Corporate Accountability and Government Secrecy
The report places significant responsibility on Cellebrite itself. In a statement to The Guardian, the company defended its practices, stating it maintains a "rigorous process for reviewing allegations of technology misuse" and takes "decisive action," including license termination, when presented with credible evidence. Cellebrite emphasized it does not "respond to speculation" and encouraged organizations to share evidence-based concerns directly. However, this response highlights a central tension: the burden of proof often falls on under-resourced civil society groups to definitively prove misuse, while the company profits from sales to potentially repressive regimes.
On the government side, transparency is absent. The Guardian's attempts to get a comment from Kenya's police spokesperson and its embassy in Washington were unsuccessful. This lack of official response is typical in such cases, leaving the allegations unchallenged in the public sphere and denying citizens accountability from their own institutions. The silence reinforces a climate of impunity where high-tech surveillance operates in the shadows, away from judicial or parliamentary oversight.
A Global Pattern of Abuse
The targeting of Boniface Mwangi is not an anomaly in Kenya or globally. Citizen Lab's report notes this incident follows a similar pattern discovered in 2025, where the phones of Kenyan film-makers Bryan Adagala and Nicholas Wambugu were found to have FlexiSPY spyware installed while in police possession. Furthermore, a separate Citizen Lab report in January 2026 suggested authorities in Jordan were using Cellebrite technology to extract data from the phones of activists critical of Israel and supportive of Gaza.
John Scott-Railton, a senior researcher at Citizen Lab, framed the issue starkly: "Your phone holds the keys to your life, and governments shouldn’t be able to help themselves to the contents just because they don’t like what you are saying." Reports indicate Cellebrite tools have also been used against civil society in Myanmar, Botswana, Serbia, and Belarus. This global pattern reveals a lucrative industry supplying authoritarian and democratic governments alike with tools that can easily be turned against citizens exercising their fundamental rights.

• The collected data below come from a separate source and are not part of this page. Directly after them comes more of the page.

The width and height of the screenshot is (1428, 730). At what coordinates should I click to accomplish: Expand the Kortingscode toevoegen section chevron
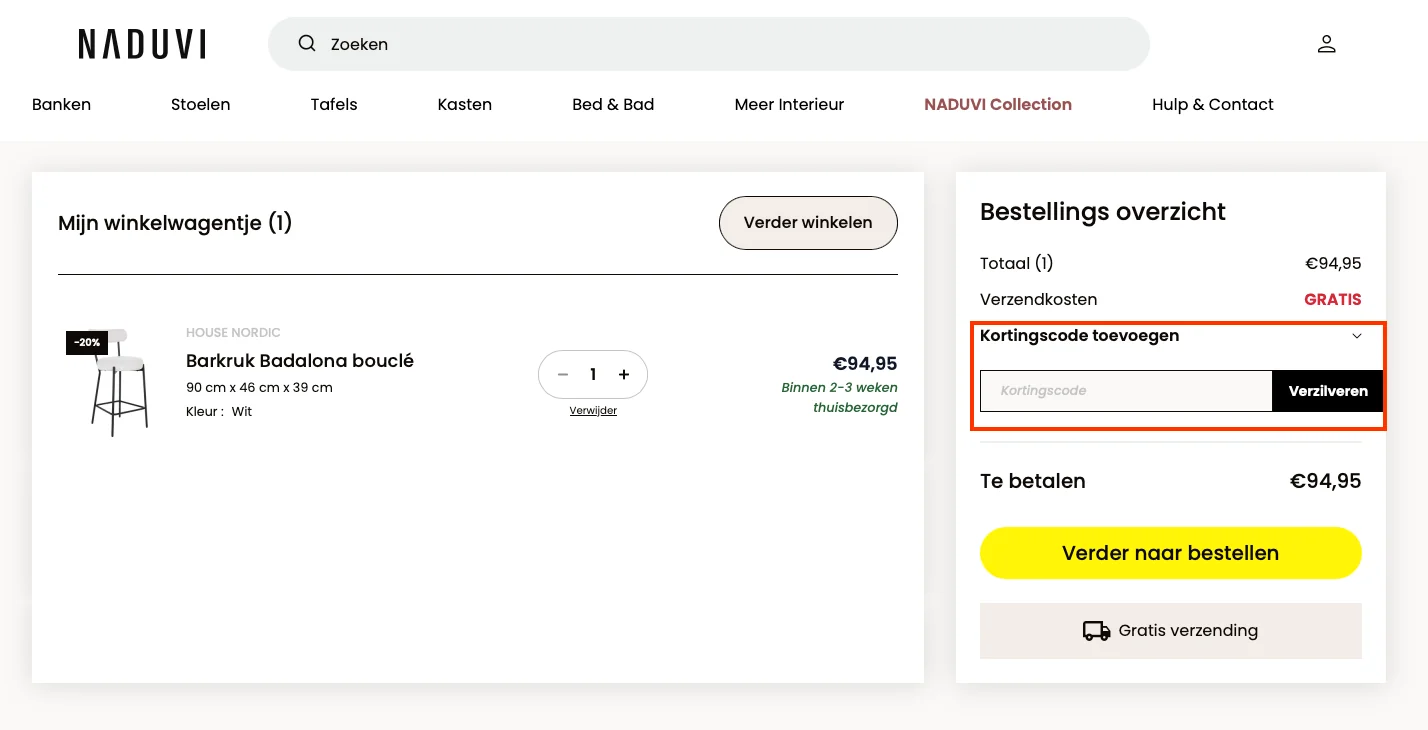click(1357, 336)
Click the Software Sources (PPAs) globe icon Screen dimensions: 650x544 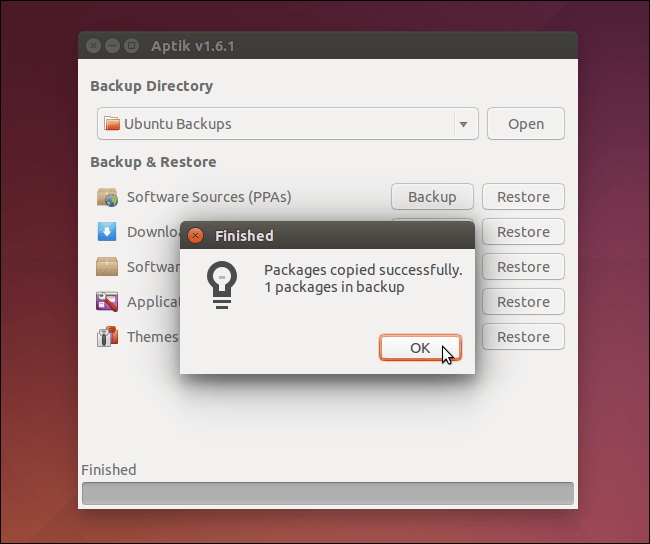pos(107,197)
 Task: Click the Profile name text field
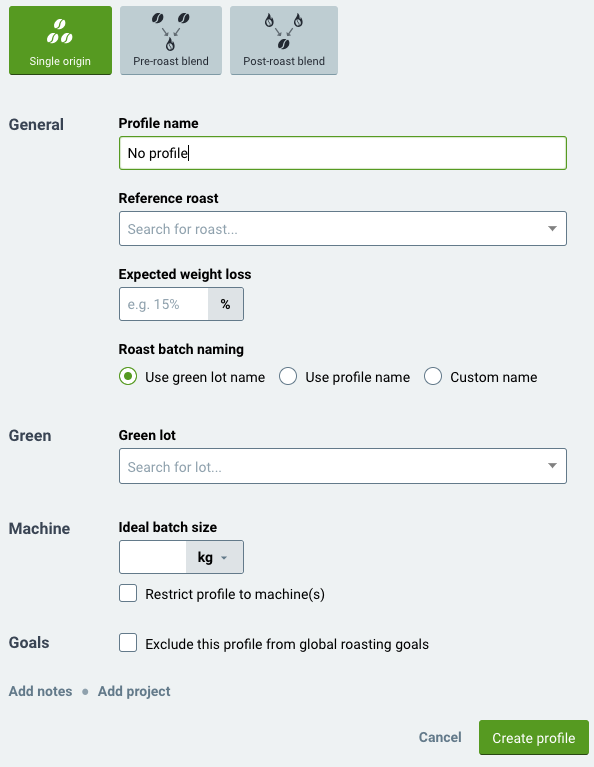click(343, 153)
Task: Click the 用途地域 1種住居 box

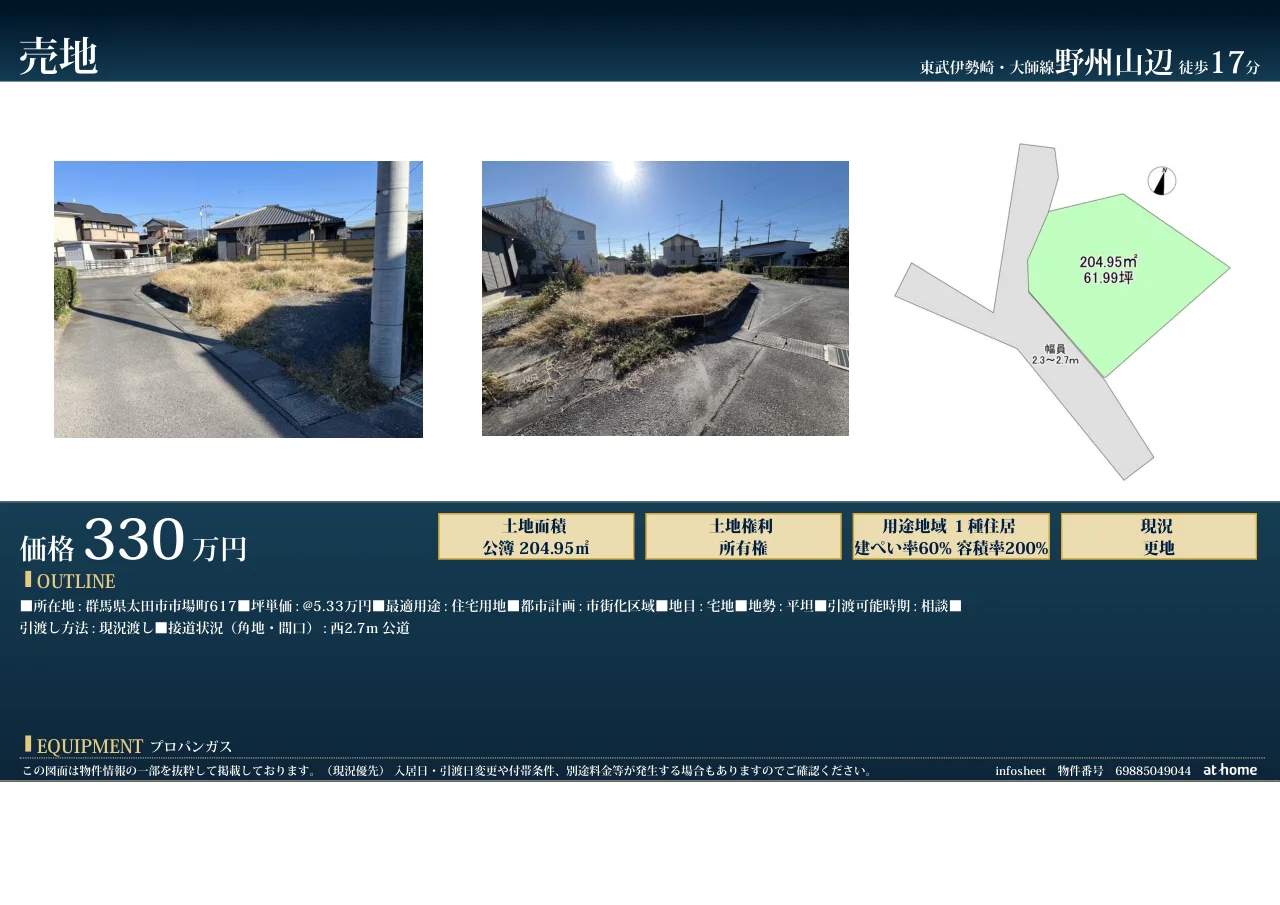Action: pyautogui.click(x=950, y=536)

Conclusion: Safeguarding Digital Rights in an Age of Surveillance
The case of Boniface Mwangi's phone is a microcosm of a much larger crisis. It underscores the urgent need for robust international regulations governing the export and use of dual-use surveillance technology. Companies like Cellebrite must implement far more stringent human rights due diligence processes before sales, with mechanisms for independent auditing and severe penalties for violations. Nationally, countries like Kenya require stronger legal frameworks that mandate judicial warrants for phone extraction, provide transparency about the tools law enforcement uses, and create avenues for redress when these tools are abused.
Ultimately, the integrity of the digital space as a domain for free expression and assembly is at stake. Without decisive action from the international community, tech companies, and domestic legislatures, the powerful tools designed to combat crime will continue to be repurposed to silence dissent, chill activism, and undermine democracy itself. The security of one activist's phone is a bellwether for the security of us all in the connected world.